> EXERCISE BRIEF: All the data below should be printed again without a single difference.

> RAW DATA:
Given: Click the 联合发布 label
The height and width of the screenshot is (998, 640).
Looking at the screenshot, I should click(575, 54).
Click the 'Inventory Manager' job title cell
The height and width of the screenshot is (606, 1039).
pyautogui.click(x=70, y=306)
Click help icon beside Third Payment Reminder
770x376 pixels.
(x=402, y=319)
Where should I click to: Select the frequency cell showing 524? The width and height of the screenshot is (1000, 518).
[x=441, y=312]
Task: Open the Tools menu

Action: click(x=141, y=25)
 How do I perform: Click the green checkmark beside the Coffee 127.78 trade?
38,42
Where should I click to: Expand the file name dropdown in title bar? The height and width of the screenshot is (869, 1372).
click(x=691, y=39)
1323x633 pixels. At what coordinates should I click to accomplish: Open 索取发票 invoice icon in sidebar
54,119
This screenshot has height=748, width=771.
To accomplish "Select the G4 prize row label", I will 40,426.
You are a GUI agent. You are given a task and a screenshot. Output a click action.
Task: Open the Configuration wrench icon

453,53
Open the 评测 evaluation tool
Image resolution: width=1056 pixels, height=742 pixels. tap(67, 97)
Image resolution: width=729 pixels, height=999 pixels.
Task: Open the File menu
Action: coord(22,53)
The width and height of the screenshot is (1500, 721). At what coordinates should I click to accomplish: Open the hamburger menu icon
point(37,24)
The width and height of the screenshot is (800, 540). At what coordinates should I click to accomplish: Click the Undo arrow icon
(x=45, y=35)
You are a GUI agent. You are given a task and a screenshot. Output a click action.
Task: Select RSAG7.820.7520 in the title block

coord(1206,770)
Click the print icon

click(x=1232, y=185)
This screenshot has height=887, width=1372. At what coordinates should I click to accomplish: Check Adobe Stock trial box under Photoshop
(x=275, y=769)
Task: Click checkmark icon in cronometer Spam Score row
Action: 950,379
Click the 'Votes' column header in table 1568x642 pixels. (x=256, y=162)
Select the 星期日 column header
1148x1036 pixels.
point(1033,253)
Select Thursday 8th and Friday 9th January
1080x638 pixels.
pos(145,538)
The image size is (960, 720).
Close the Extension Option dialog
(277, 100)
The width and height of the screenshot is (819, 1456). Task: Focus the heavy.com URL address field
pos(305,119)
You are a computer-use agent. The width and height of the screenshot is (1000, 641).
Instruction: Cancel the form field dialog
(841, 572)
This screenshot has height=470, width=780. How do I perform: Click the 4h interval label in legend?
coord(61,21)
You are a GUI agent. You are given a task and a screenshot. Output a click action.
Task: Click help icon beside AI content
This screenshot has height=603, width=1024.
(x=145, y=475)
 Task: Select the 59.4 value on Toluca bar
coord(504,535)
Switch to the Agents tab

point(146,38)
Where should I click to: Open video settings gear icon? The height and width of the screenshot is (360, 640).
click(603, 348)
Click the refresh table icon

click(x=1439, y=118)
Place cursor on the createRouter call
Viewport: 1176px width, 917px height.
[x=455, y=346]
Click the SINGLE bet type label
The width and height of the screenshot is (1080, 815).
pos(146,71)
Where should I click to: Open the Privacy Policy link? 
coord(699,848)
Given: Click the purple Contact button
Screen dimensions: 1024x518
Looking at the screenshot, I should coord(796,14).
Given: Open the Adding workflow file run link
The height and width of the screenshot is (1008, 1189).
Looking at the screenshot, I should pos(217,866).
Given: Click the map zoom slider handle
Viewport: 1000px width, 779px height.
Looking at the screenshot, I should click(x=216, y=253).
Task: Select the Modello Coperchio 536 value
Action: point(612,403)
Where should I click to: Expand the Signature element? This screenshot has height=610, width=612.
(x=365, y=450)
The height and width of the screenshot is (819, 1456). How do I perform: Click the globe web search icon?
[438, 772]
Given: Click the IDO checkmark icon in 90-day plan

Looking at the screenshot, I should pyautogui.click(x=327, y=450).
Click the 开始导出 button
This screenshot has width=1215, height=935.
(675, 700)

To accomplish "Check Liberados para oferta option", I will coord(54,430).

> RESPONSE AREA:
Given: Click the 联合发布 label
The height and width of the screenshot is (998, 640).
Looking at the screenshot, I should click(575, 54).
Click the 'Inventory Manager' job title cell
The height and width of the screenshot is (606, 1039).
pyautogui.click(x=70, y=306)
Click help icon beside Third Payment Reminder
770x376 pixels.
(x=402, y=319)
Where should I click to: Select the frequency cell showing 524? The width and height of the screenshot is (1000, 518).
[x=441, y=312]
Task: Open the Tools menu

Action: click(x=141, y=25)
 How do I perform: Click the green checkmark beside the Coffee 127.78 trade?
38,42
Where should I click to: Expand the file name dropdown in title bar? The height and width of the screenshot is (869, 1372).
click(x=691, y=39)
1323x633 pixels. At what coordinates should I click to accomplish: Open 索取发票 invoice icon in sidebar
54,119
This screenshot has height=748, width=771.
To accomplish "Select the G4 prize row label", I will 40,426.
You are a GUI agent. You are given a task and a screenshot. Output a click action.
Task: Open the Configuration wrench icon

453,53
Open the 评测 evaluation tool
Image resolution: width=1056 pixels, height=742 pixels. tap(67, 97)
Image resolution: width=729 pixels, height=999 pixels.
Task: Open the File menu
Action: coord(22,53)
The width and height of the screenshot is (1500, 721). At what coordinates should I click to accomplish: Open the hamburger menu icon
point(37,24)
The width and height of the screenshot is (800, 540). At what coordinates should I click to accomplish: Click the Undo arrow icon
(x=45, y=35)
You are a GUI agent. You are given a task and a screenshot. Output a click action.
Task: Select RSAG7.820.7520 in the title block

coord(1206,770)
Click the print icon

click(x=1232, y=185)
This screenshot has height=887, width=1372. At what coordinates should I click to accomplish: Check Adobe Stock trial box under Photoshop
(x=275, y=769)
Task: Click checkmark icon in cronometer Spam Score row
Action: 950,379
Click the 'Votes' column header in table 1568x642 pixels. (x=256, y=162)
Select the 星期日 column header
1148x1036 pixels.
point(1033,253)
Select Thursday 8th and Friday 9th January
1080x638 pixels.
pos(145,538)
The image size is (960, 720).
Close the Extension Option dialog
(277, 100)
The width and height of the screenshot is (819, 1456). Task: Focus the heavy.com URL address field
pos(305,119)
You are a computer-use agent. The width and height of the screenshot is (1000, 641).
Instruction: Cancel the form field dialog
(841, 572)
This screenshot has height=470, width=780. How do I perform: Click the 4h interval label in legend?
coord(61,21)
You are a GUI agent. You are given a task and a screenshot. Output a click action.
Task: Click help icon beside AI content
This screenshot has height=603, width=1024.
(x=145, y=475)
 Task: Select the 59.4 value on Toluca bar
coord(504,535)
Switch to the Agents tab

point(146,38)
Where should I click to: Open video settings gear icon? The height and width of the screenshot is (360, 640).
click(603, 348)
Click the refresh table icon

click(x=1439, y=118)
Place cursor on the createRouter call
Viewport: 1176px width, 917px height.
[x=455, y=346]
Click the SINGLE bet type label
The width and height of the screenshot is (1080, 815).
pos(146,71)
Where should I click to: Open the Privacy Policy link? 
coord(699,848)
Given: Click the purple Contact button
Screen dimensions: 1024x518
Looking at the screenshot, I should coord(796,14).
Given: Open the Adding workflow file run link
The height and width of the screenshot is (1008, 1189).
Looking at the screenshot, I should pos(217,866).
Given: Click the map zoom slider handle
Viewport: 1000px width, 779px height.
Looking at the screenshot, I should click(x=216, y=253).
Task: Select the Modello Coperchio 536 value
Action: point(612,403)
Where should I click to: Expand the Signature element? This screenshot has height=610, width=612.
(x=365, y=450)
The height and width of the screenshot is (819, 1456). How do I perform: Click the globe web search icon?
[438, 772]
Given: Click the IDO checkmark icon in 90-day plan

Looking at the screenshot, I should pyautogui.click(x=327, y=450).
Click the 开始导出 button
This screenshot has width=1215, height=935.
(675, 700)

To accomplish "Check Liberados para oferta option", I will coord(54,430).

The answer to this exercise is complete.